Decision #70/18 - Type: Workers Compensation

Preamble

The employer is appealing the decision made by the Workers Compensation Board ("WCB") that the worker is entitled to wage loss benefits for February 22 and 23, 2017. A hearing was held on March 26, 2018 to consider the employer's appeal.

Issue

Whether or not the worker is entitled to wage loss benefits for February 22 and 23, 2017.

Decision

The worker is entitled to wage loss benefits for February 22 and 23, 2017.

Background

The worker, a labourer, reported injuring his left shoulder on February 14, 2017, describing the incident as:

Around 6:45am, we were heading to [location] with the company truck for me to go home after working 21 days at [location]. The foreman was driving and when we reached [location], he stopped at [location] gas bar. I got out of the truck to use the washroom and I slipped. I grabbed the handle of the truck and I was able to break my fall. When I grabbed the handle, I felt a pull and pop in my left shoulder.

I told the foreman I dislocated my shoulder and he asked if I was okay. When we got to my house, he helped me carry my bags and did not offer to bring me to the hospital.

On February 14, 2017, the worker attended at the local hospital where he was diagnosed with a "Left shoulder anterior dislocation." A reduction under sedation was attempted but failed and the worker was sent to a larger regional hospital for further treatment. The worker was provided with a note from the attending physician indicating that he was to be off work from February 14, 2017 to February 17, 2017. An x-ray taken on February 14, 2017, at the regional hospital prior to the reduction attempted noted:

SHOULDER, LEFT:

There is an anterior glenohumeral joint dislocation. A Hill-Sachs deformity is noted. No glenoid fracture seen.

The report from the emergency department of the regional hospital notes "Easily reduced with traction" and an x-ray taken after the reduction was performed on the same day showed that "The glenohumeral joint appears congruent. There is a large Hills-Sachs deformity. No glenoid fracture is seen."

The worker was seen for a follow-up appointment with his family doctor on February 15, 2017, who diagnosed him with a left shoulder dislocation and recommended that he not return to work in any capacity but did not specify a duration. A further follow-up appointment date was set for March 3, 2017.

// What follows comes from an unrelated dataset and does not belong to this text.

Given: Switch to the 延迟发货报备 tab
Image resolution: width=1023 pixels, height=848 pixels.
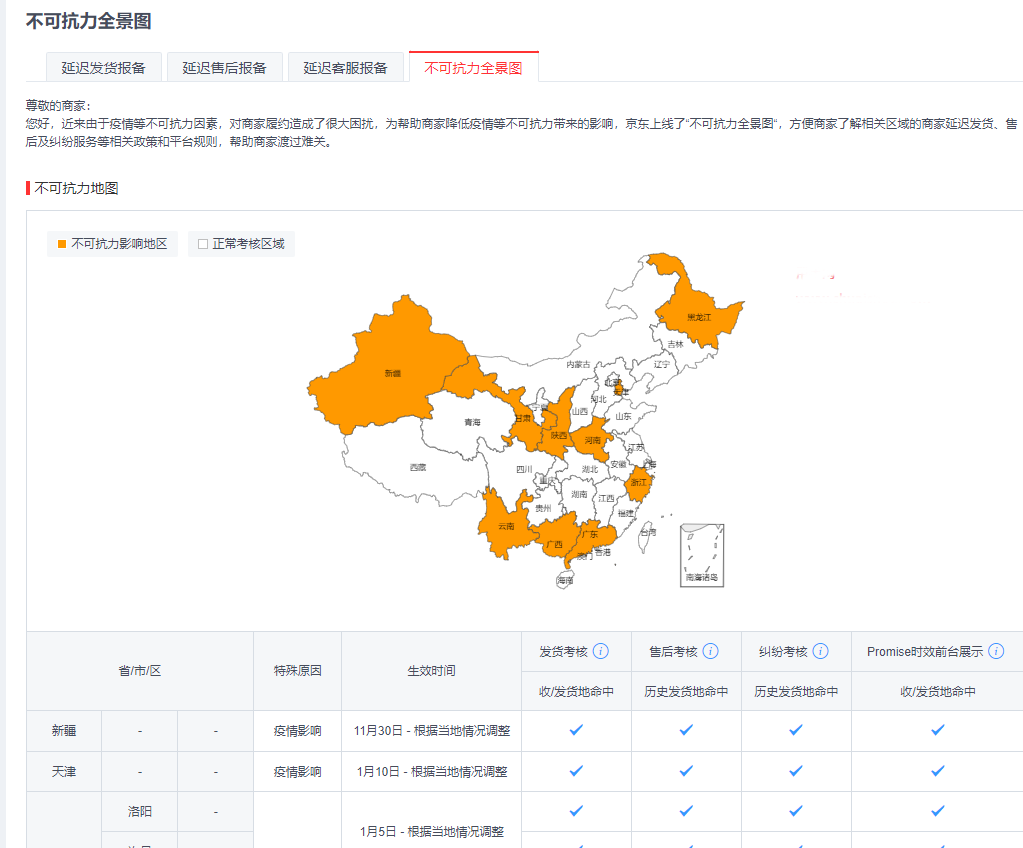Looking at the screenshot, I should (103, 68).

In a discussion with the WCB on February 23, 2017, the worker advised that his scheduled time off was February 15 to February 21, 2017. The WCB advised the worker that as he was right handed and his injury was to his left shoulder, he was not considered totally disabled and that his employer had advised they had modified duties available for him. The WCB spoke to the employer on February 23, 2017 and confirmed that they had modified duties available for the worker as of February 24, 2017. On February 27, 2017, the employer was advised by the WCB that they have accepted the worker's claim and would pay wage loss benefits for February 21 to 23, 2017. The WCB later confirmed with the worker that since February 21, 2017 was a scheduled day off, he would only be entitled to wage loss benefits for February 22 and 23, 2017.

The employer requested reconsideration of the WCB's decision to pay wage loss benefits to the Review Office on March 10, 2017. The employer submitted a copy of their Return to Work Package information, signed by the worker, along with a timeline of the events from the date of the accident to support their claim.

Review Office upheld the WCB's decision on August 15, 2017 finding that the worker had a loss of earning capacity on February 22 and 23, 2017. Review Office determined that the worker spoke to the WCB on February 23, 2017 and was advised that he was fit for one-handed duties.

Review Office agreed and confirmed that the restriction of right-handed duties was acceptable. Review Office also accepted the employer's advice that they could accommodate the worker's restrictions effective February 24, 2017. As the worker was scheduled to be off work from February 15 to February 21, 2017 and was considered fit for modified duties as of February 24, 2017, Review Office concluded that the worker was entitled to wage loss benefits for February 22 and 23, 2017.

The employer filed an application with the Appeal Commission on October 5, 2017. An oral hearing was arranged for March 26, 2018.

Reasons

The Worker’s Position:

The worker did not appear at the hearing.

The Employer's Position:

The employer is appealing Review Office’s decision to provide wage loss benefits for February 22 and 23, 2017.

Stripped to its core, the employer’s position is that it does not dispute that the worker was injured with a compensable injury. However, since the worker purportedly refused to return to modified work duties for the days at issue, he is not entitled to wage loss benefits on those days.

Reasons:

Applicable Legislation and Policy

The Appeal Commission and its panels are bound by The Workers Compensation Act (the “Act”), regulations and policies of the Board of Directors.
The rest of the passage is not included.